As autoridades policiais foram alertadas, cerca das 19:30 de domingo, por um segurança, o qual informou que se encontrava, desde o dia anterior, uma viatura nas imediações dos dormitórios da faculdade.
"Quando lá chegaram, os polícias encontraram um corpo debaixo de um oleado no interior do veículo, com vestígios de sangue. Depois de destaparem, constataram tratar-se de dois corpos", adiantou a mesma fonte.
Os agentes da PSP ficaram "impressionados" com o "cenário macabro", com o qual se depararam.

Fonte: Expresso, 28.01.2013.


Saturday, January 26

Juiz do Supremo Tribunal de Justiça admite direito "à não existência"


O juiz do Supremo Tribunal de Justiça (STJ) Pires da Rosa admitiu que há em Portugal um “direito à não existência”, desde que foi aprovada a lei de descriminalização da interrupção voluntária da gravidez.

No acórdão sobre o caso de um bebé que nasceu sem braços e com várias outras deformações, que o impedem para sempre de ter uma vida independente e normal, Pires da Rosa admitiu, “em tese”, o “direito à não existência”.

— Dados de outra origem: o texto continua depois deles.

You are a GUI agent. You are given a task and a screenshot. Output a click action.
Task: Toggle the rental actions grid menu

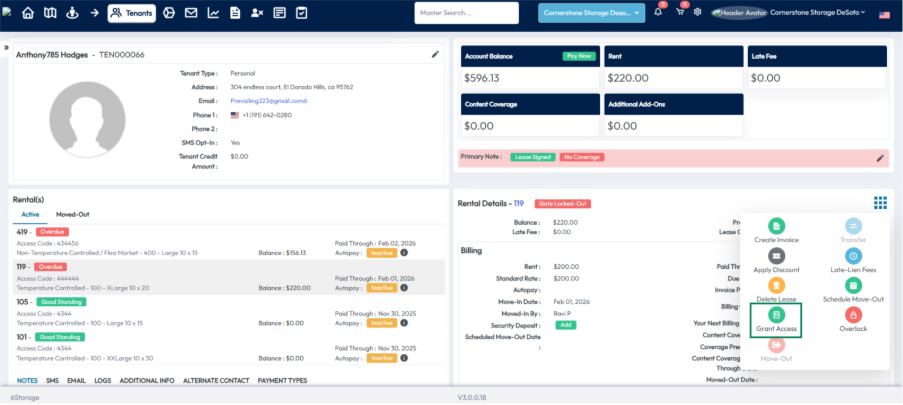tap(880, 203)
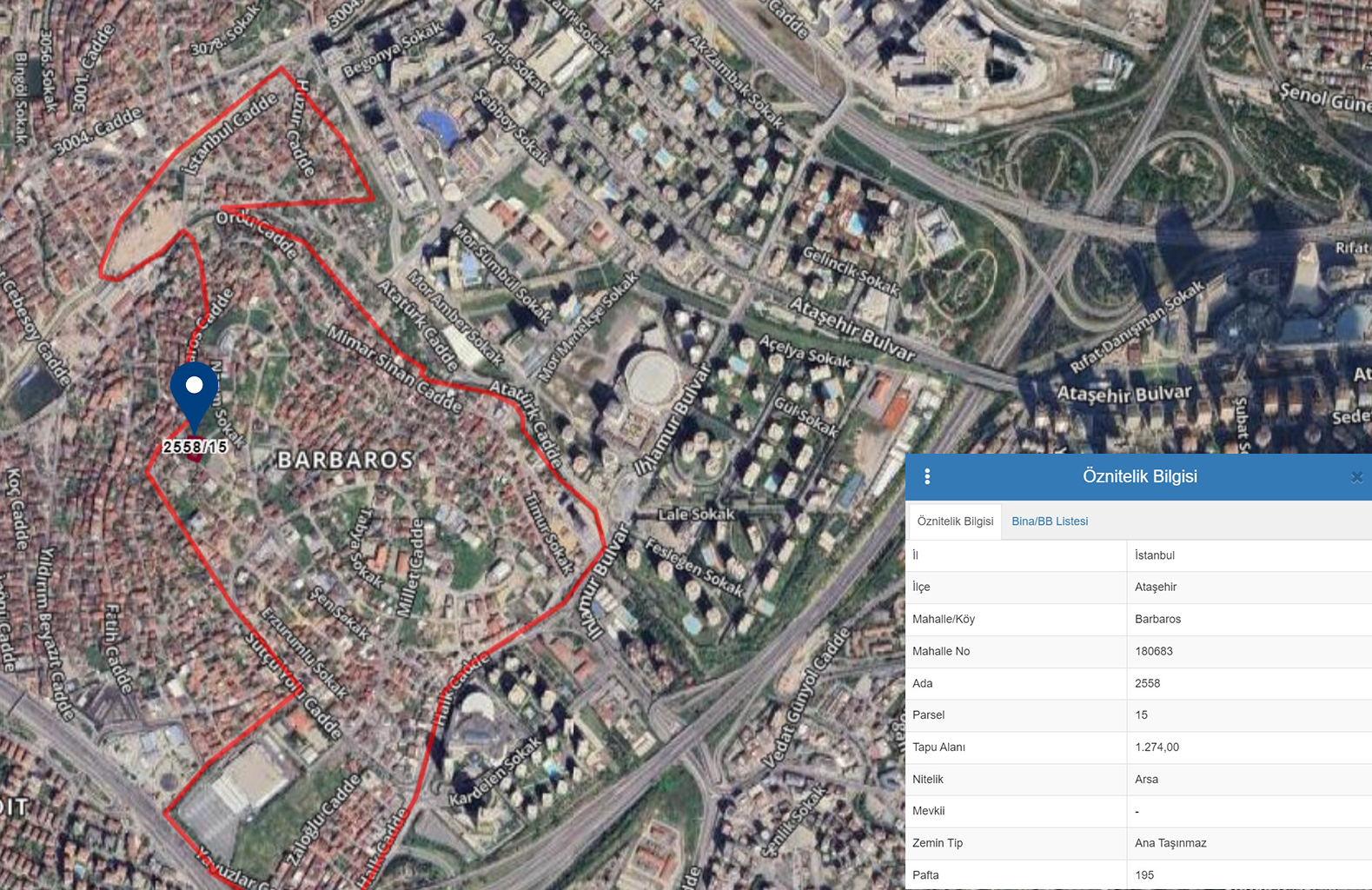
Task: Click the Tapu Alanı value 1.274,00
Action: [x=1157, y=747]

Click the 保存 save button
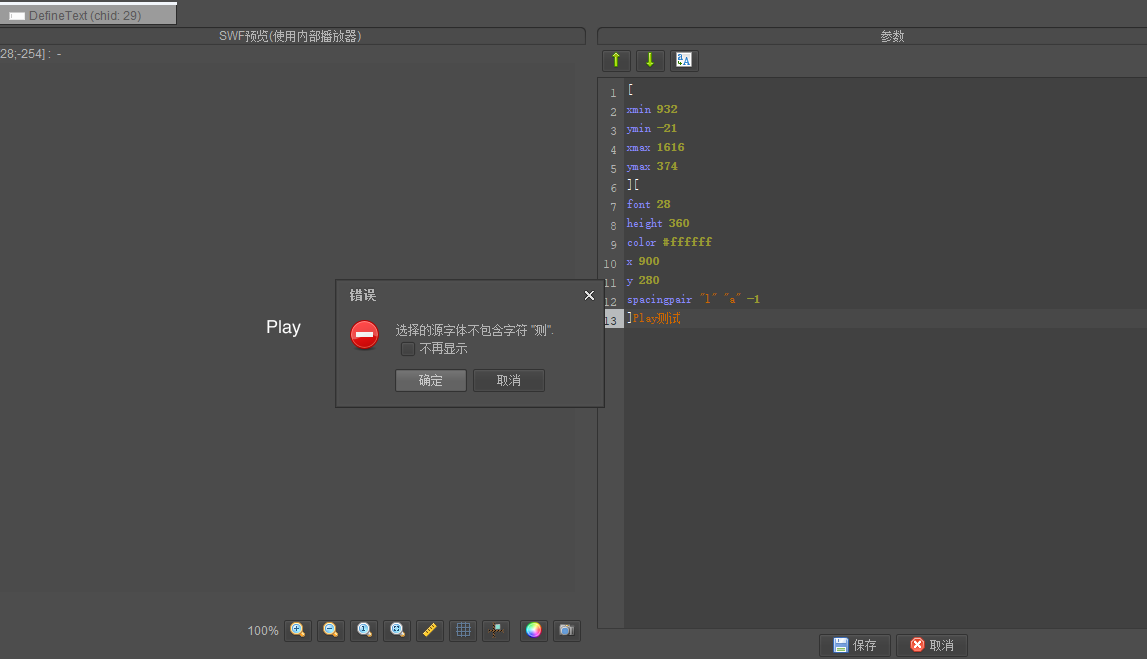tap(855, 645)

Um direito que considera existir desde que a lei portuguesa consagrou a despenalização da interrupção voluntária da gravidez, “colocando a vida, nesses precisos casos, nas mãos dos homens, mais especificamente da mulher/mãe”.

Segundo Pires da Rosa, aquele direito foi reforçado ainda mais recentemente, desde que a lei portuguesa “abriu as portas ao testamento vital”.

Naquele processo, uma clínica de radiologia de Matosinhos e o seu director clínico foram condenados ao pagamento de uma indemnização de 200 mil euros à mãe do bebé, por erro médico, uma vez que as ecografias não detectaram as deformações do feto.

A mãe pedia também uma indemnização para o bebé, por danos não patrimoniais.

Alegava que, “no interesse” do filho, deveria ter abortado, “evitando a vida de angústia e sofrimento” por que ambos os passam.

O STJ indeferiu esta indemnização, defendendo que, se fosse atribuída, se chegaria à conclusão que, afinal, poderá existir um “direito à não vida”, o que “poria em causa princípios constitucionais estruturantes plasmados” na Constituição, “no que tange à protecção da dignidade, inviolabilidade e integridade da vida humana.

No entanto, o juiz Pires da Rosa votou vencido nesta questão, já que defendia que o bebé tinha direito a ser indemnizado por danos não patrimoniais.

Sublinhou que as ecografias foram efectuadas no âmbito de um contrato celebrado entre uma clínica e uma mulher, “não uma qualquer mulher, mas uma mulher pejada, grávida”.

“A mãe e o seu feto – porque o feto é ainda mãe, enquanto não nascer com vida – foram atingidos no seu direito a poderem optar pelo não nascimento, por uma mesma e única violação contratual”, acrescentou.

Pires da Rosa lembra que a lei permite o aborto até às 24 semanas de gravidez.

“Ou se coloca nas mãos da mãe o direito de o exercer em representação do seu filho, que é ainda um feto, ou se subtrai por completo esse direito ao filho, em nome de cuja dignidade é exercido. Não é possível deixar para o tempo da capacidade do filho um direito que só existe enquanto o filho é ainda feto. Alguém tem que ter a capacidade do exercício do direito no tempo em que o direito pode ser vivido”, refere ainda a declaração de vencido.

Para Pires da Rosa, não tem cabimento considerar que indemnizar o filho é atingir a dignidade da sua pessoa, diminuindo-o na sua condição humana.

“Indignidade será, a meu ver, não lhe possibilitar, pela via indemnizatória, uma quantia que lhe permita suportar o enormíssimo encargo da sua condição, de uma forma mais digna”, defendeu.

Fonte: Público, 26.01.2013, através do blogue jurídico Lei e Ordem.